Re: Information to CVE-2022-42889

From: Imre Samu <pella(dot)samu(at)gmail(dot)com>
To: Cedric Aaron Towstyka <Cedric-Aaron(dot)Towstyka(at)barmenia(dot)de>
Cc: "pgsql-general(at)lists(dot)postgresql(dot)org" <pgsql-general(at)lists(dot)postgresql(dot)org>
Subject: Re: Information to CVE-2022-42889
Date: 2022-11-08 14:05:34
Message-ID: CAJnEWwm6=GSouXzjDxrhO4xxYn9i4e==V9Hr9pQJPz07t1EESg@mail.gmail.com
Views: Raw Message | Whole Thread | Download mbox | Resend email
Thread:
Lists: pgsql-general

> if the above product is affected by the CVE

You will find the "Known PostgreSQL Security Vulnerabilities in Supported
Versions"
here: https://www.postgresql.org/support/security/

For the PostgreSQL JDBC Driver:
please check https://jdbc.postgresql.org/security/
or the fixed CVE lists:
https://github.com/pgjdbc/pgjdbc/issues?q=CVE+sort%3Aupdated-desc
or https://github.com/pgjdbc/pgjdbc/security/advisories ( Security
Advisories )

Based on
https://www.docker.com/blog/security-advisory-cve-2022-42889-text4shell/
you have to search for the "commons-text-1.9.jar" ( commons-text-*.* ) in
the servers or in the clients ..
The PostgreSQL ecosystem is huge (e.g. a driver, an extension, or an
installer) so you have to check any java related software.

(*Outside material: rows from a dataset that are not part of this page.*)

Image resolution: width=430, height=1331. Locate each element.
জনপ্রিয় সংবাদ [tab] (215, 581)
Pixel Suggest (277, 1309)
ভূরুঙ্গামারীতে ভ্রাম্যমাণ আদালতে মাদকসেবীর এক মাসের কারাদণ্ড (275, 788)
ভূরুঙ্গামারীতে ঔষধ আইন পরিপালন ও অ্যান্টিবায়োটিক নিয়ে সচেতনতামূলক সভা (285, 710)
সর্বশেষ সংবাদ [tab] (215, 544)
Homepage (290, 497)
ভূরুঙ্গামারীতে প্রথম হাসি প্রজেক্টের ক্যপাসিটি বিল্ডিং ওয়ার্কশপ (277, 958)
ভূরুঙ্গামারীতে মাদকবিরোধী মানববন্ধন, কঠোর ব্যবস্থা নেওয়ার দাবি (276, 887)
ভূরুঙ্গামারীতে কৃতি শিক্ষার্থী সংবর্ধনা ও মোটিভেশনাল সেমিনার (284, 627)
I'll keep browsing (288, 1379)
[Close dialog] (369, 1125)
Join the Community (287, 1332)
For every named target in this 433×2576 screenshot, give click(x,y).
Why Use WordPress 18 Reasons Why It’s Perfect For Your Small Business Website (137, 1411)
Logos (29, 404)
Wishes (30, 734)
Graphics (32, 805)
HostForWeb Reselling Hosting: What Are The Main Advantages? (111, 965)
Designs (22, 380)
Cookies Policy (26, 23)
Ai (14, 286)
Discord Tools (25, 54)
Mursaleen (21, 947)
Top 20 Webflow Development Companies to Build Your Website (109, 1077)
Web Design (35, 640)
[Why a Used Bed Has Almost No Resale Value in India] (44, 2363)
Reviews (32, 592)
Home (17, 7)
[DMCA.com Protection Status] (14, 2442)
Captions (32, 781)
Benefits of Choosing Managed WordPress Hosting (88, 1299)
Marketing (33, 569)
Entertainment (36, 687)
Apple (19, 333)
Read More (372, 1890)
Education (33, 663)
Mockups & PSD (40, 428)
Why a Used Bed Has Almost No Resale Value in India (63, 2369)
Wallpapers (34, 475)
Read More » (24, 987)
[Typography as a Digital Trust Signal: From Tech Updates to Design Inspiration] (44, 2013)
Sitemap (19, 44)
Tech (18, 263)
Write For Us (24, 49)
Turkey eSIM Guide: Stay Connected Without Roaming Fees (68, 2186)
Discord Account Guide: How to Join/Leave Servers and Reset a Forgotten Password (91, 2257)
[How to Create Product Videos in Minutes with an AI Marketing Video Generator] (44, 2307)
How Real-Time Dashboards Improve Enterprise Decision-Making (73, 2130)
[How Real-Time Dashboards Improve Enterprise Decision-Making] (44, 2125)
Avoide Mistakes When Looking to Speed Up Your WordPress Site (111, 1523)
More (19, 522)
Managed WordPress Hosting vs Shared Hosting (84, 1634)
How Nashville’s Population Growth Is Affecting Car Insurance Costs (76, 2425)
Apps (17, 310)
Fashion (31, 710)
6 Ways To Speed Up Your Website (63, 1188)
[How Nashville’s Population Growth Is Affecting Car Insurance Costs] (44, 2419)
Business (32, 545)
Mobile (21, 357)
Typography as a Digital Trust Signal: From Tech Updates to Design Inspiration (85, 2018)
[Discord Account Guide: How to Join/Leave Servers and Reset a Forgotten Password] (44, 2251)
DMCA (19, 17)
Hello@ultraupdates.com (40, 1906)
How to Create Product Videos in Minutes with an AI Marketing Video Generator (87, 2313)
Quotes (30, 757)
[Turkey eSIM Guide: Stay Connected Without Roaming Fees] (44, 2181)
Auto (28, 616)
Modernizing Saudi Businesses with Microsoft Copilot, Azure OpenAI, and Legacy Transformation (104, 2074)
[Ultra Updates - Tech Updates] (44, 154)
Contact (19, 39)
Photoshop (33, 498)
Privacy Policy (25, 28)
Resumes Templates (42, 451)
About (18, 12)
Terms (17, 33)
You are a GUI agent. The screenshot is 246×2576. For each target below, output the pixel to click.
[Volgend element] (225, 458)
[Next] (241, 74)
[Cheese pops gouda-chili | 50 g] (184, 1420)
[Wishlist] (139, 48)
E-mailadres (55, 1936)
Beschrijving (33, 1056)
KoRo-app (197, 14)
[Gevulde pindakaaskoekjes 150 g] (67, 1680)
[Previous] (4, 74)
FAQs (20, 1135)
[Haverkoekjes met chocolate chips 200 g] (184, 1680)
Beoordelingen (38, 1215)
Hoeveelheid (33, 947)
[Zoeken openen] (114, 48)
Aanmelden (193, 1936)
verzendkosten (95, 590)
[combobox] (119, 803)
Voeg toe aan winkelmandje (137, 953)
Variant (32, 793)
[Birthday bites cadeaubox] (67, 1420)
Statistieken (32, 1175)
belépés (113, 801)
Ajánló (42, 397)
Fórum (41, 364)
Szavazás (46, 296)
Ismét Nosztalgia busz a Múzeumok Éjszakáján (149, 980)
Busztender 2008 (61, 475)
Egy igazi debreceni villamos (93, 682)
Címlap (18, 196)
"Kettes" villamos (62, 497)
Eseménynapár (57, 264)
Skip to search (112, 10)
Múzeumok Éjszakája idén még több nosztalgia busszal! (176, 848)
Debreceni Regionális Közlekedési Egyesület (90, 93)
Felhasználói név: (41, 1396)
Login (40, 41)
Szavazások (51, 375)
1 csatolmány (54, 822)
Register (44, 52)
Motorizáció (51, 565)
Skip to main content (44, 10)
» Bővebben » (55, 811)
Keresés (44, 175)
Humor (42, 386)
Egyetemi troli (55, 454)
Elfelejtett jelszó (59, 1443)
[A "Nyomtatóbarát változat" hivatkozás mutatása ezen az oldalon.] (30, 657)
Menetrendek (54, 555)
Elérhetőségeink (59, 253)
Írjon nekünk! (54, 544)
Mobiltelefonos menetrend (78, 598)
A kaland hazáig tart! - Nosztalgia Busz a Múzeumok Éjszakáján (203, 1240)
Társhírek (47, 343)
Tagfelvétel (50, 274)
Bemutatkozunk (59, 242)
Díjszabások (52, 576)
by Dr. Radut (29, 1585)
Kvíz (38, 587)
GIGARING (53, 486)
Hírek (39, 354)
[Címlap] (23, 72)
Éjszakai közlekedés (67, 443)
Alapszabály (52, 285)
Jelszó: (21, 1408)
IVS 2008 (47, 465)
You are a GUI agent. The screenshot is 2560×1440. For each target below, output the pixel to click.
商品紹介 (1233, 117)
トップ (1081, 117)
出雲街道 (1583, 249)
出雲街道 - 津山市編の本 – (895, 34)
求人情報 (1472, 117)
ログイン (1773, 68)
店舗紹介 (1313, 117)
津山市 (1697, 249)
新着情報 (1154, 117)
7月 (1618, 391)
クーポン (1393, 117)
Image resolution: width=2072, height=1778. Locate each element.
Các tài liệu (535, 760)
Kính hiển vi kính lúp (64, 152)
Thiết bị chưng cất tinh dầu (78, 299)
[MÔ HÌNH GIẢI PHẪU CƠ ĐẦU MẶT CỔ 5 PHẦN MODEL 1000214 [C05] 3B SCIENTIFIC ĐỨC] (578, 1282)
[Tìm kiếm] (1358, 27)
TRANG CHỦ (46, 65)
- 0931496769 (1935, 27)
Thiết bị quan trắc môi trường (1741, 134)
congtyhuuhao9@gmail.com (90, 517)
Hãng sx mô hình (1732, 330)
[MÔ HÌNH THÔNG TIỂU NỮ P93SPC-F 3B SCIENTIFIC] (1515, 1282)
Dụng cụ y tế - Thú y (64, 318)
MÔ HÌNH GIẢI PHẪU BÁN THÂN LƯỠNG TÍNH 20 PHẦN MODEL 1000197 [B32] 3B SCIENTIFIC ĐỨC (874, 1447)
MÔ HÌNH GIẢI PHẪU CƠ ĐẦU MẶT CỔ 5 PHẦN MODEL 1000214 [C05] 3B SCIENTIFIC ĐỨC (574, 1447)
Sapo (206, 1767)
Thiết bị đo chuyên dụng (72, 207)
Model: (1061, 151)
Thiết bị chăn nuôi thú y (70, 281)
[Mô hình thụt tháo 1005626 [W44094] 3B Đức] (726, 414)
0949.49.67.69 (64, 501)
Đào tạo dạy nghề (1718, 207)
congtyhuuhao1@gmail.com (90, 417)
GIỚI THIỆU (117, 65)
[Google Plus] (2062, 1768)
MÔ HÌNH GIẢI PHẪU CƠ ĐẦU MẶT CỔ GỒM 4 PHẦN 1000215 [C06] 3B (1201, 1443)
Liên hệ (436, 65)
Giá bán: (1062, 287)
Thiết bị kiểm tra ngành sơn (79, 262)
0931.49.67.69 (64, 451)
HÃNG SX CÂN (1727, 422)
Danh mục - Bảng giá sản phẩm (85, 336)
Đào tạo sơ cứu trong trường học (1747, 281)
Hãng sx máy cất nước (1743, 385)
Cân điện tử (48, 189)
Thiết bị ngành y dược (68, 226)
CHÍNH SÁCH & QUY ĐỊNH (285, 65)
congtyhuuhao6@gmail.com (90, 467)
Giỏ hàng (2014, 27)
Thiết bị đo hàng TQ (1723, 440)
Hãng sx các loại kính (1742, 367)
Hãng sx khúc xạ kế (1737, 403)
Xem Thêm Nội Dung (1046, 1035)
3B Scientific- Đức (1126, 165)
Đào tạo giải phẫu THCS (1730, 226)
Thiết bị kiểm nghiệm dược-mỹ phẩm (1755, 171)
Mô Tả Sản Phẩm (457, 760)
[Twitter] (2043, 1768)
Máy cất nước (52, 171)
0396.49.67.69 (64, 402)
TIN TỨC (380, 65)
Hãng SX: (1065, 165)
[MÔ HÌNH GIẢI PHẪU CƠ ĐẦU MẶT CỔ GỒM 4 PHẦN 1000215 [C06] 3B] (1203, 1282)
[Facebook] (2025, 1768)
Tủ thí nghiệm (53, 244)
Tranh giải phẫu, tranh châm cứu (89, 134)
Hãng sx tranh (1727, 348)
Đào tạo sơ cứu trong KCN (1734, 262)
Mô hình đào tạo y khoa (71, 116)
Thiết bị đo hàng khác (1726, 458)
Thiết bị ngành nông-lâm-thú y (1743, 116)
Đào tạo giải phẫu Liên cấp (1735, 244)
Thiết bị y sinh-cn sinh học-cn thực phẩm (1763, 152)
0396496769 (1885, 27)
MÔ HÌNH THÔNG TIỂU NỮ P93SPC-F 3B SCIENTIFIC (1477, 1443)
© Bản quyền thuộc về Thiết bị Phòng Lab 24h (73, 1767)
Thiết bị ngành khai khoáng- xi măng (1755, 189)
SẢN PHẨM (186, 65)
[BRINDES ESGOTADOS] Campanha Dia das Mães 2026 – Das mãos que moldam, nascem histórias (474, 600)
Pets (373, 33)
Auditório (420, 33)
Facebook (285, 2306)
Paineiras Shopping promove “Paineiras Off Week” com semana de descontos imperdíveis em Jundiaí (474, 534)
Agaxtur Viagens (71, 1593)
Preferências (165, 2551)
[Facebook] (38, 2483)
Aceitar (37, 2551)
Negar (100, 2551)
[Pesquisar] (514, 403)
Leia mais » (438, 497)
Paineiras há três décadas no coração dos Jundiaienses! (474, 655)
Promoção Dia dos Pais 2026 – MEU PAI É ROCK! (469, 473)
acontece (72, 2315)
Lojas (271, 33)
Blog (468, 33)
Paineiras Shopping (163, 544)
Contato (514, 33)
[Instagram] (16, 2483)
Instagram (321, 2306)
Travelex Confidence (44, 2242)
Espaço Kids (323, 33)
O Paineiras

Anyway, it's a good time to install the latest patch version of everything.
( Latest PostgreSQL JDBC Driver ;
or Latest Postgres minor version; see:
https://www.postgresql.org/support/versioning/ )
The Next minor release is expected on: *November 10th, 2022 * ( see
https://www.postgresql.org/developer/roadmap/ )
*"The PostgreSQL Project releases security fixes as part of minor version
updates. You are always advised to use the latest minor version available,
as it will contain other non-security related fixes."*

You will find professional services here:
https://www.postgresql.org/support/professional_support/

Regards,
Imre
( Disclaimer: I am just a Postgres user and not a security expert! )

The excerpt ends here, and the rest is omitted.